Cela fait un certain temps que je voudrais aborder cette question philosophique, révolutionnaire et inquiétante dans les pages de mon blog qui sont, après tout, lues par au moins une demi-douzaine de personnes, ce qui leur offre une portée socio-politique considérable.
Cette question, c’est la suivante : ‘Mais en fait à quoi ça sert ce que tu fais ?’ (sous-entendu : de la recherche théorique – à plus forte raison, en littérature).
(Variante du gros beauf : ‘En fait tu sers à rien quoi, moi faut pas me la faire eh’
Variante du bon chrétien : ‘Je comprends que ça t’intéresse mais quelle est la portée, je veux dire, sans vouloir te contrarier, mais dans une plus large mesure, tu vois, euh ?’
Variante du pragmatique chef d’entreprise : ‘Ca crée pas d’emplois, ça se met pas en boîte’
Variante du prolétaire rageur : ‘Ah ces universitaires ! Y zont des vacances tout le temps, en plus y foutent rien de la journée, à quoi y servent !’
Variante de l’écrit vain écrivain : ‘Anâlysez mes lîvres, je voûs en prîe – maîs sâchez que je n’aî cûre de vôs trôuvâilles quî ne veûlent rîen dîre et ne câptûrent pâs mon ârt.’)
Alors à quoi ça sert ? Est-ce que ça sert ? Pourquoi devrait-ce servir ? Brainstorming.
On ne demande pas ‘Et sinon tes enfants, à quoi ils servent ?’ ni ‘Ton chien, il sert à quelque chose ?’ (à moins que ce ne soit un chien guide d’aveugle, et encore) et il ne viendrait pas à l’idée de la plupart des gens moyennement cultivés et pas complètement riquiqui du cerveau de demander à un bibliophile ou à un cinéphile à quoi sert de lire roman sur roman ou de regarder film après film. La question de ‘servir à quelque chose’ s’applique essentiellement dans le domaine des réalisations sociales et professionnelles, et non familiales ou personnelles.
L’utilisation du verbe ‘servir’ laisse rêveur. Sans vouloir faire du marxisme de bistrot, on voit bien qu’on a gardé ici un mot qui se réfère directement à l’idée de servitude qui a toujours constitué le monde du travail, comme si c’était légitime. Les serfs servaient les propriétaires terriens, qui eux-mêmes servaient le royaume par la guerre, le seul être ne servant personne, et donc ne ‘servant à rien’, étant le roi. Si l’on ne ‘sert’ à rien en société, si on se laisse servir, on se prend pour un monarque, et ces gens-là, dans nos contrées gauloises, on a fini par leur détacher la tête du reste du corps justement pour leur apprendre à ne servir à rien. C’est donc une question brûlante, et vu la fréquence à laquelle on me la pose, je suis aux premières loges pour constater qu’elle persiste dans la société de nos jours.
Question à dix mille euros : A quoi sert une activité professionnelle?
A gagner de l’argent pour soi-même et sa famille, réponse A.

### Données disponibles
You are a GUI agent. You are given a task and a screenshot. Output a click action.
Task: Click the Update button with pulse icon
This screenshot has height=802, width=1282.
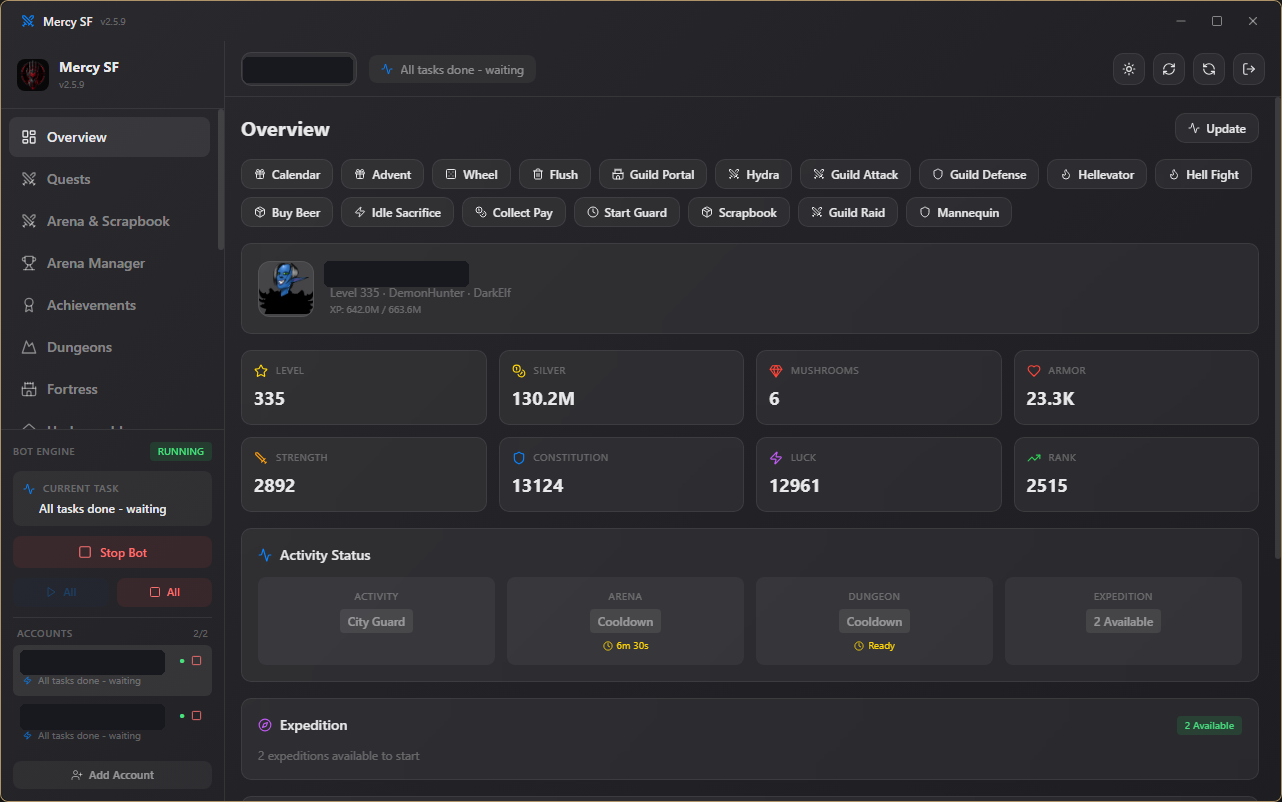1216,128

### Votre consigne
Indiquez, d'après l'extrait choisi, qui était le seul être à ne servir personne. Les lignes proviennent d'une autre source que l'extrait.

### Résultat final
Le roi était le seul être à ne servir personne.